Don’t get married without updating your will

Nussbaum said it’s good to have a legal will whether you’re married or not, and that anyone going into a marriage with a will already prepared should update it to outline what their spouse or children will be entitled to in the event of their death.

Don’t overlook values and lifestyle goals

Unlike with a prenuptial agreement, you can’t legally bind another person to specific values and lifestyle goals, but you should still make sure you’re on the same page about these details before marrying.

Couples should agree on things like where they want to live and how each party chooses to practise — or not practise — religion, but Nussbaum said spending is one of the most important areas a couple should agree on.

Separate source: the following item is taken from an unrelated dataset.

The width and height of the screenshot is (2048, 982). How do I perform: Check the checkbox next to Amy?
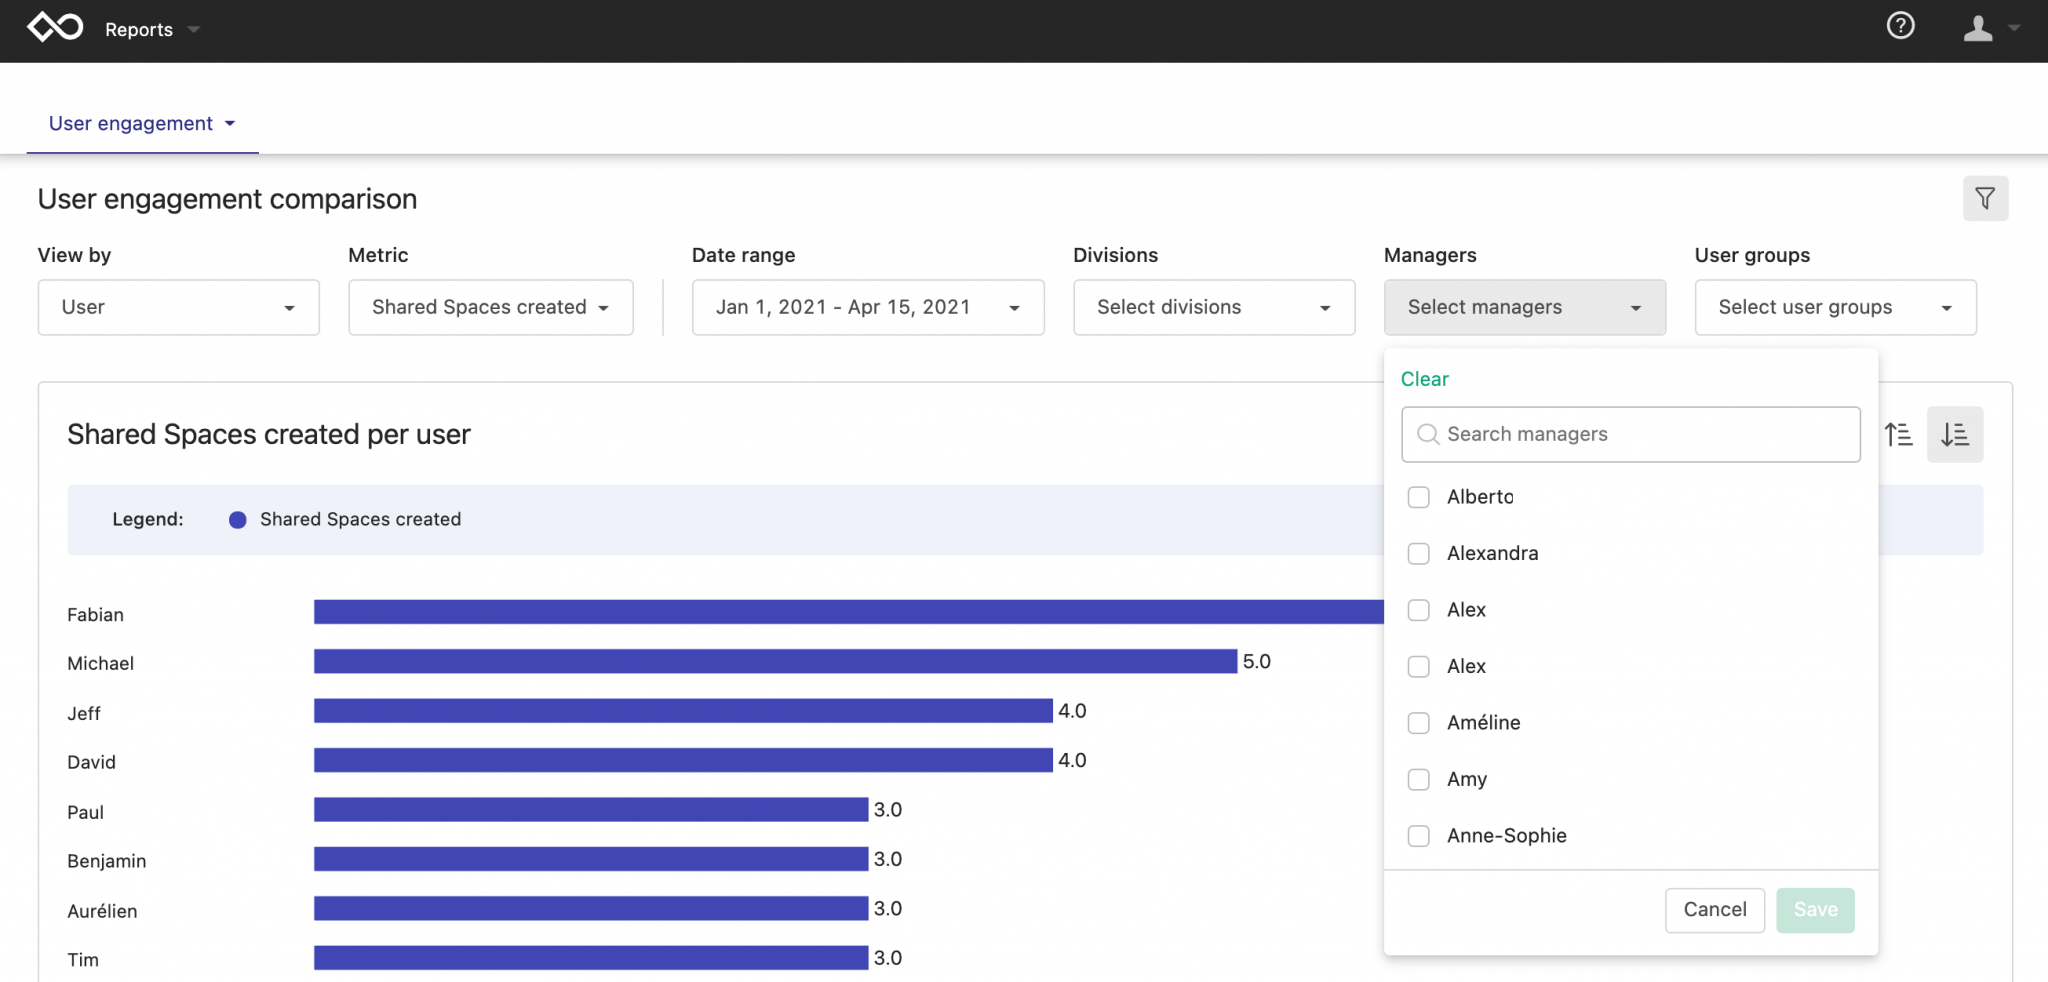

According to a February report from the BMO Real Financial Progress Index, more than one third (35 per cent) of partnered Canadians believe their significant other spends too much money and 32 per cent say spending is often a source of conflict in the relationship.

In addition to spending habits, Nussbaum said couples should also agree on work habits.

“How much time do you want to devote to work? Are you both workaholics? Do you want a spouse that’s going to be spending most of their time working? I see that as an issue as well,” he said.

While couples usually know by the time they get married whether both parties want children, Nussbaum said they can sometimes forget to talk about parenting styles and values.

“It’s very important that they’re on the same page on those issues as well,” he said. “How to raise children, what’s important.”

Don’t get married if you’re not ready to commit

Although Nussbaum isn’t, and doesn’t claim to be, a therapist, he’s seen what happens when there’s an imbalance in the time and energy spouses are willing to commit to each other and their marriage.

“Don’t get married before you’re ready to commit the time necessary to the relationship,” he said. “Parties have to be thinking about the other person’s needs, which are always going to be different than yours, because no two people are the same. If it’s always about ‘me’ and never about the other person, it could be doomed to fail.”